Iran’s Guards Praise Rouhani’s Threat to Disrupt Regional Oil Exports

LONDON (Reuters) —
Demonstrators hold flags and placards during a protest against the visit of Iranian President Hassan Rouhani, in Vienna, Austria, Wednesday. (Reuters/Leonhard Foeger)

A senior Iranian Revolutionary Guards commander said on Wednesday that the Guards were ready to implement a policy preventing regional oil exports if Iranian oil sales were banned by the United States.

President Hassan Rouhani appeared on Tuesday to threaten to disrupt oil shipments from neighboring countries if Washington presses ahead with its goal of forcing all countries to stop buying Iranian oil.

Praising Rouhani’s remarks, Major-General Qassem Soleimani said he was ready to implement such a policy if needed.

“I [compliment you] for expressing such wise and timely comments, and I am at your service to implement any policy that serves the Islamic Republic,” Soleimani, commander of Quds force, in charge of foreign operations for the Revolutionary Guards, said in a letter published by state news agency IRNA.

Rouhani did not elaborate on his threat but Iranian officials have in the past threatened to block the Strait of Hormuz, a major oil shipping route, in retaliation for any hostile U.S. action against Iran.

The United States pulled out of a multinational deal in May to lift sanctions against Iran in return for curbs to its nuclear program. Washington has since told countries they must halt all imports of Iranian oil from Nov. 4 or face U.S. financial measures, with no exemptions.

A senior Iranian oil official said on Wednesday that Trump’s pressure on international firms not to buy Iranian oil will drive prices higher and end up hurting his own economy.

Iran’s OPEC governor, Hossein Kazempour Ardebili, said oil should not be used as a weapon or to make political gains, according to the Iran oil ministry news agency SHANA.
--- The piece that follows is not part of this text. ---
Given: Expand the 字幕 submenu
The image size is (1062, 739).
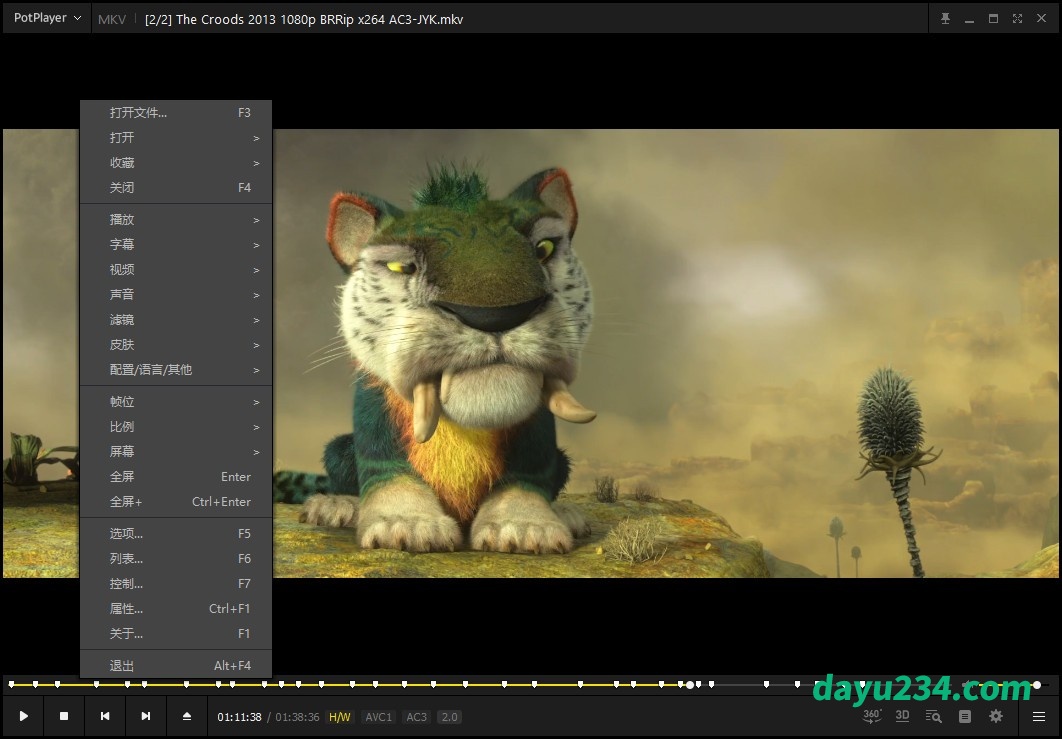Looking at the screenshot, I should [176, 244].
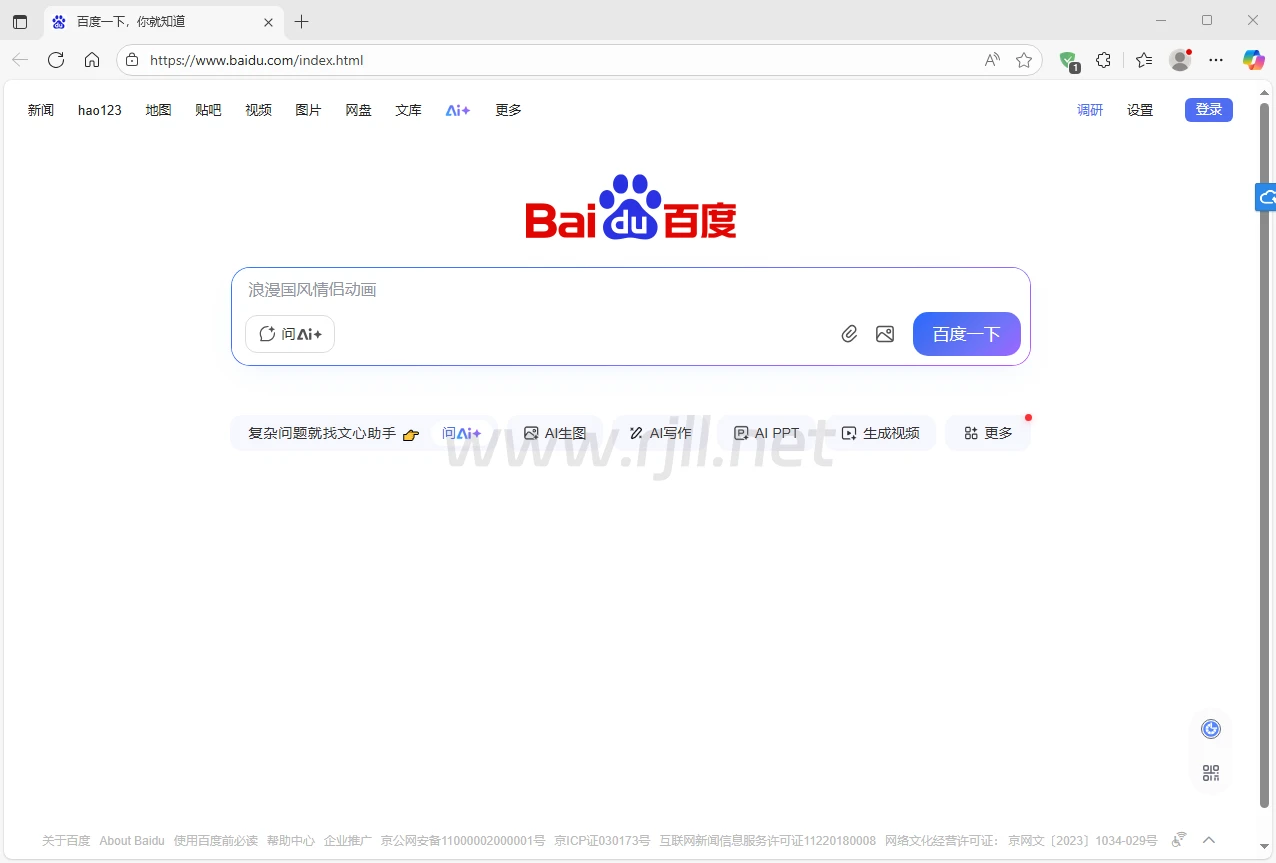
Task: Open the Read Aloud icon in address bar
Action: (x=992, y=60)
“Trump’s demand that Iranian oil should not be bought, and (his) pressures on European firms at a time when Nigeria and Libya are in crisis, when Venezuela’s oil exports have fallen due to U.S. sanctions, when Saudi’s domestic consumption has increased in summer, is nothing but a self harm,” he was quoted as saying.

“It will increases the prices of oil in the global markets,” he said. “At the end it is the American consumer who will pay the price for Mr. Trump’s policy,” he added.

The European Union, once Iran’s biggest oil importer, has vowed to keep the 2015 deal alive without the United States by trying to keep Iran’s oil and investment flowing, but has acknowledged that U.S. sanctions would make it difficult to give Tehran guarantees.

President Hassan Rouhani, who is now in Vienna trying to salvage the nuclear deal, said on Wednesday that “If the remaining signatories can guarantee Iran’s benefits, Iran will remain in the nuclear deal without the United States.”

Rouhani said in remarks to reporters that Trump’s decision to withdraw from the accord was “strange” as it was “against U.S. national interests and interests of other countries.”

Foreign ministers from China, France, Germany, Britain and Russia will meet with Iranian officials on Friday in Vienna to discuss how to keep a 2015 nuclear accord alive.